The Tivoli Hotel in Biloxi was one of the few remaining Grande Dame resorts of the 1920s – a roaring time when the Mississippi Gulf Coast was known as the American Riviera. The hotel was featured as an apartment hotel with 64 guest rooms on four floors. The first floor contained a striking barrel-vaulted lobby with a magnificent ballroom to one side and the large dining room to the other.
According to the newspaper accounts the Tivoli opened “in a whirl of dancing, a kaleidoscopic blaze of color and a musical festival of barbaric jazz.”
Through the years, many attempts have been made to restore the building to its former glory, including plans to turn it into a halfway house, a resort, and a health center. Despite these efforts, the building sat empty, waiting to be called a Grande Dame once again.
2015 Update – Lost
Through the years, many attempts were made to restore the building to its former glory. However, despite those efforts, the building sat empty and deteriorating. During Hurricane Katrina, the hotel suffered damage from a casino barge that slammed into it.

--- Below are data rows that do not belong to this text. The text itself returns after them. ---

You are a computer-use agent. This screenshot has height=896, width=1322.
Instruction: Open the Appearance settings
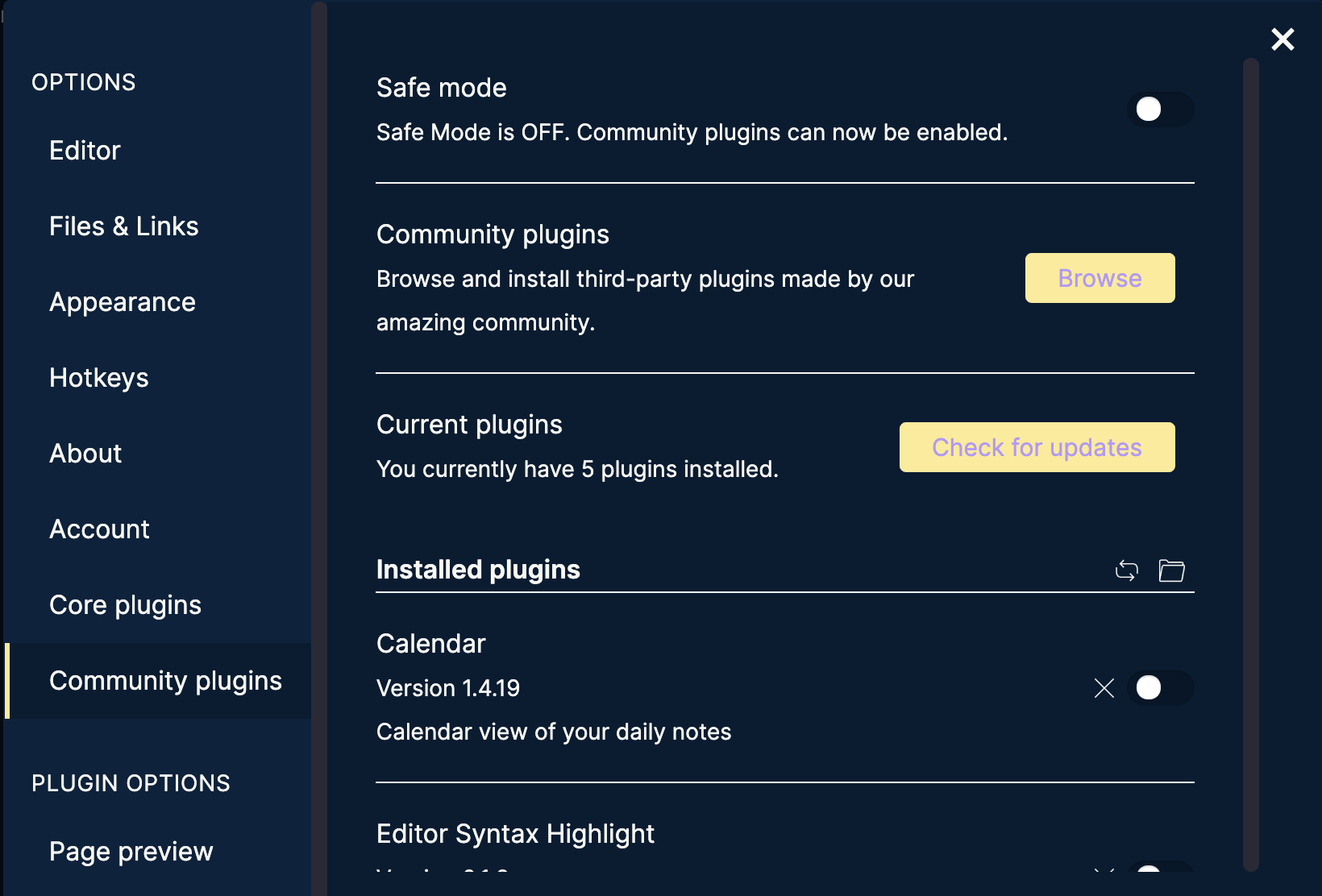tap(123, 301)
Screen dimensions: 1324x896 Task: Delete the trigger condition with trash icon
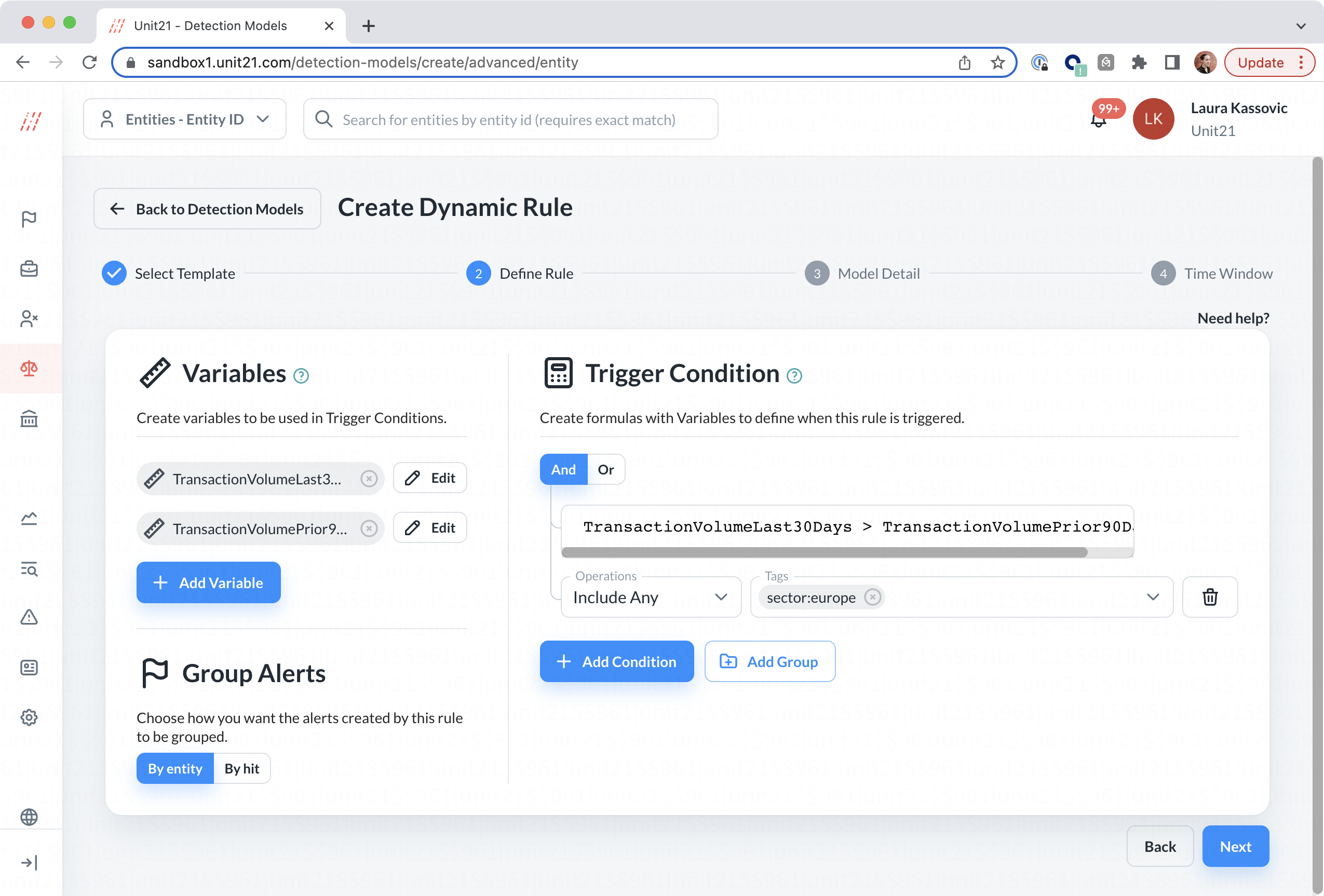coord(1209,597)
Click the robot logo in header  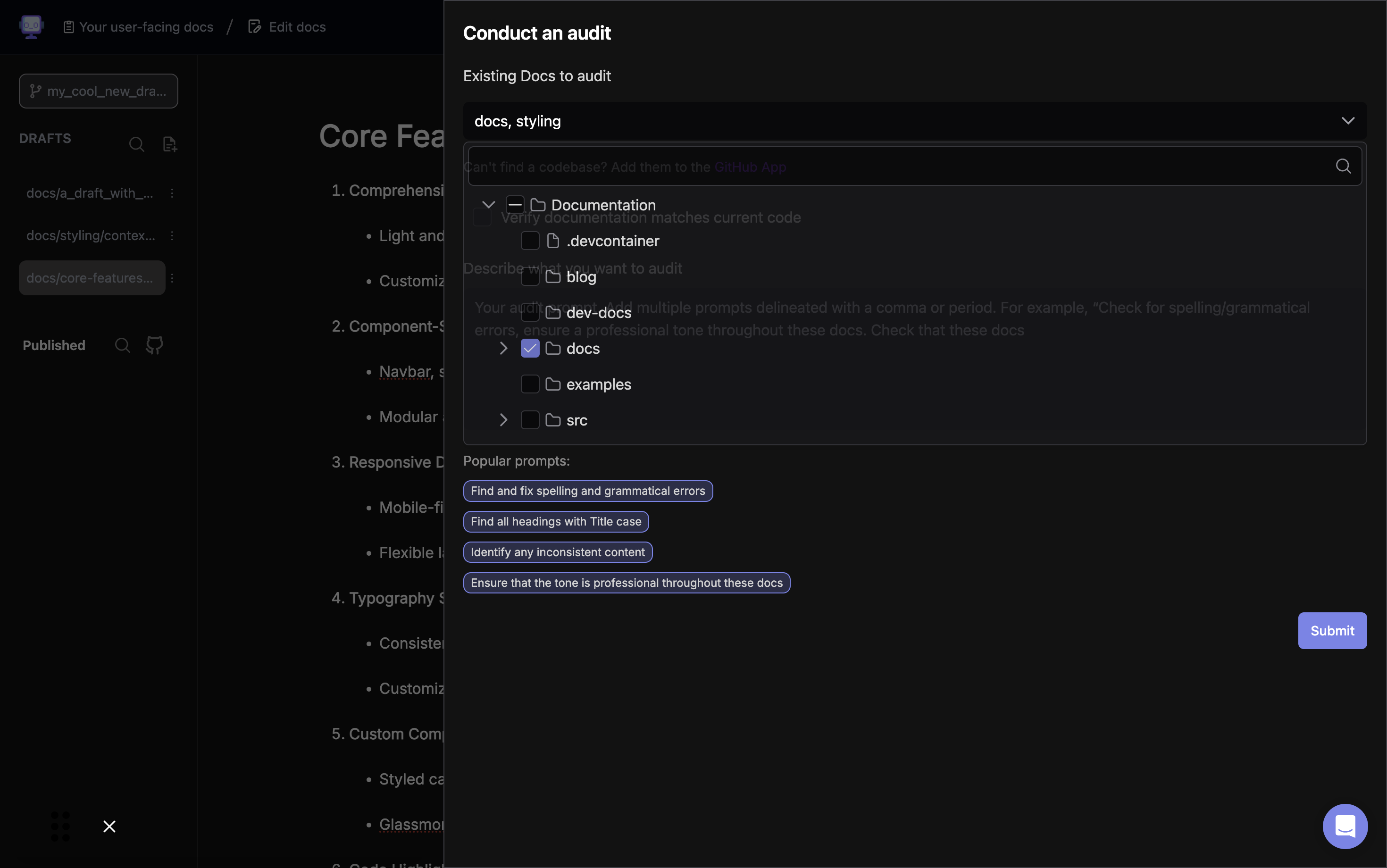pos(32,26)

According to engineers, the structure was salvageable, but the owner decided to have the building demolished during the clean-up efforts. It was finally demolished in May 2006.
In October 2009, blogger Tom Barnes wrote a touching tribute to the Tivoli Hotel and explained how its demolition transpired:
“After Katrina, it is questionable if there was really any hope that the building could have been saved. Any real hope for its salvation was likely obliterated when the land was rezoned for waterfront gaming. While not the determining factor in the fate of the Tivoli, the presence of a ruin on such valuable land may been seen as an impediment to the redevelopment of the property. The Tivoli was demolished with almost no public discussion about the possibility of saving what remained. The availability of tax credits for historic preservation went unnoticed as well. The fact that it vanished without a trace must serve as a lesson of what can easily slip through the cracks of a great disaster. Unless there is active willingness to save a landmark, it can easily slip away with the tides.”